Algunos creen haber descubierto un método al intentar “pensar positivamente”. Puede que aquí haya una buena intención de no dar cabida a lo oscuro y a lo negativo, pero, de una u otra forma, seguirá siendo artificial y difícilmente podrá limpiar la fuente de la que proceden los malos pensamientos.
En primera instancia, es necesario identificar los malos pensamientos como tales. Para una persona que siga al Señor, esto no debería ser tan difícil. También aquí el Evangelio es una luz fuerte en la que podemos reconocer lo que sucede en nuestro interior; así como también lo es la presencia del Espíritu Santo en nosotros, que nos recuerda las Palabras del Señor (cf. Jn 14,26) y se convierte en nuestro maestro en el proceso de la purificación del corazón.
Sin embargo, ya en la primera etapa puede surgir un gran obstáculo, que no nos permite emprender realmente este camino. Es la soberbia, que no quiere admitir que tenemos malos pensamientos e incluso puede justificarlos. Sobre todo desde el punto de vista espiritual, esto se convierte en un grave problema, que enceguece progresivamente a la persona. La soberbia se planta a la entrada del corazón como un guardia inflexible, que ni siquiera permite el conocimiento de uno mismo.

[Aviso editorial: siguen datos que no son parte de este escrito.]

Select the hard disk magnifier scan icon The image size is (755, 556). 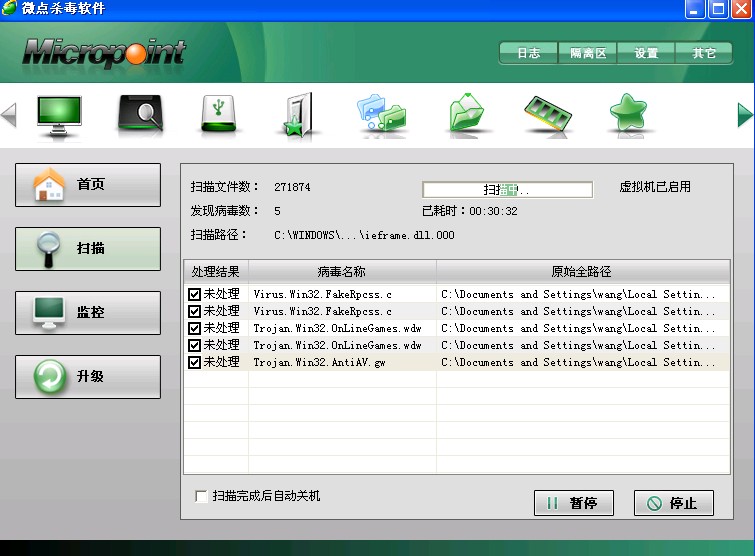(140, 114)
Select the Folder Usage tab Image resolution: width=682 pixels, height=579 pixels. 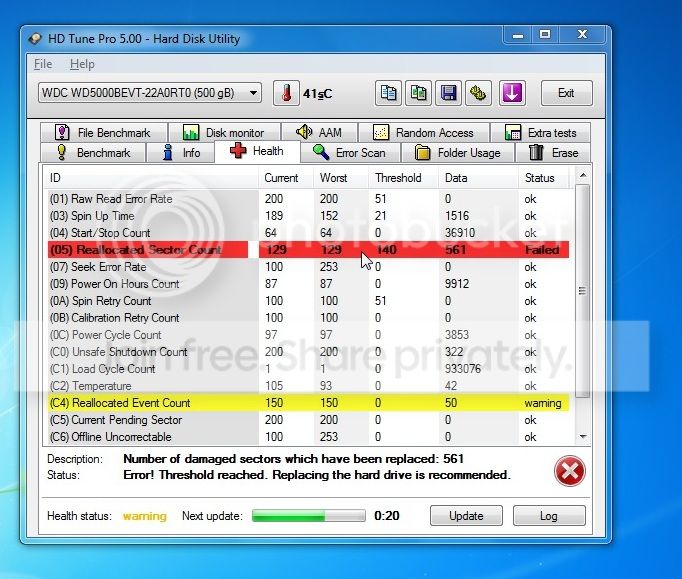(x=457, y=153)
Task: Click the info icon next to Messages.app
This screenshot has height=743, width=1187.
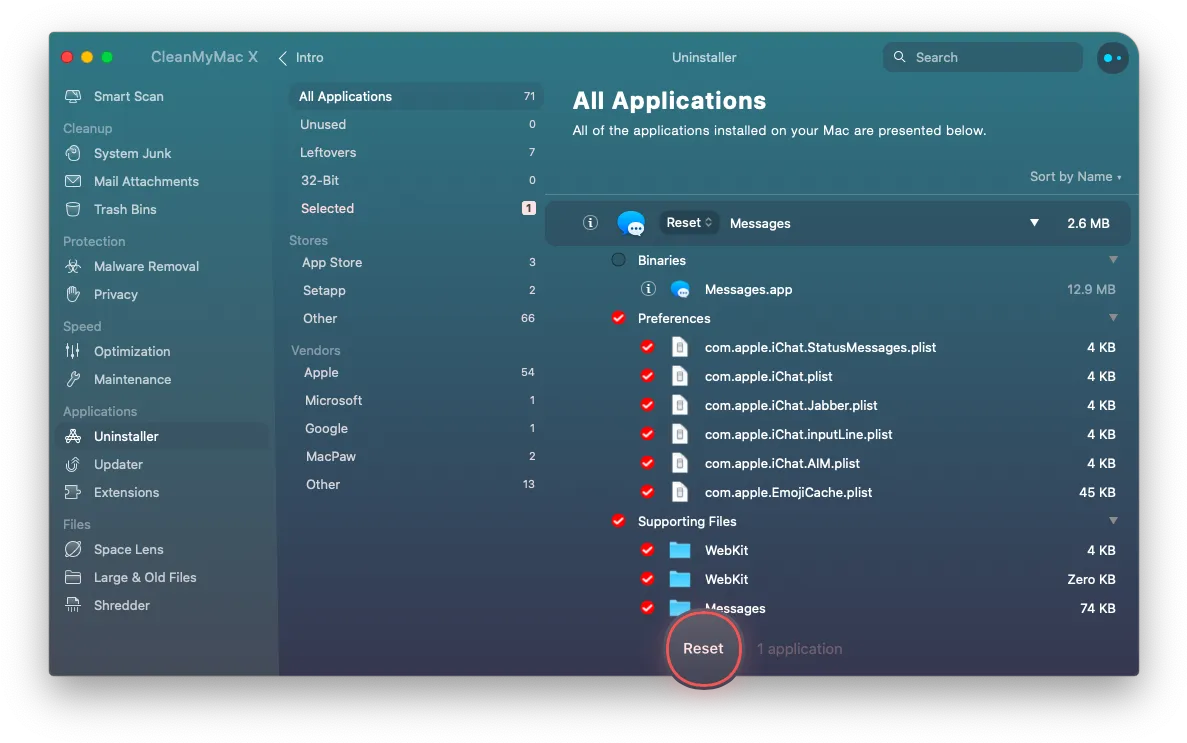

Sería un tema aparte lo que representa una soberbia tal. Puede ser simplemente una autoexaltación; o, en el peor de los casos, una presunción luciférica. O puede ser también un gran muro de protección, que quiere salvaguardar la inseguridad de la propia persona, puesto que quizá, en lo profundo, hay complejos de inferioridad arraigados. Si éste fuera el caso, aquella falsa seguridad que uno ha erigido para proteger a la propia persona quedaría derrumbada en el momento de confrontarse a la maldad de su corazón. Y esto es lo que uno quiere evitar, porque cree que no podrá soportarlo y que caerá en la nada. Lamentablemente se muestra aquí una falta de confianza en un Dios lleno de amor, que no nos hace ver nuestra oscuridad con el fin de humillarnos; sino para penetrarla con su presencia.
Por hoy quedémonos con lo siguiente: Un primer paso esencial para obtener un corazón puro es estar dispuestos a percibir sin miedos ni represión nuestra propia sombra; es decir, reconocer y admitir lo malo que viene de dentro. Siempre debemos tener presente que esto sucede en presencia de un Padre amoroso, que quiere sacarnos de las tinieblas y conducirnos a su luz (cf. 1Pe 2,9).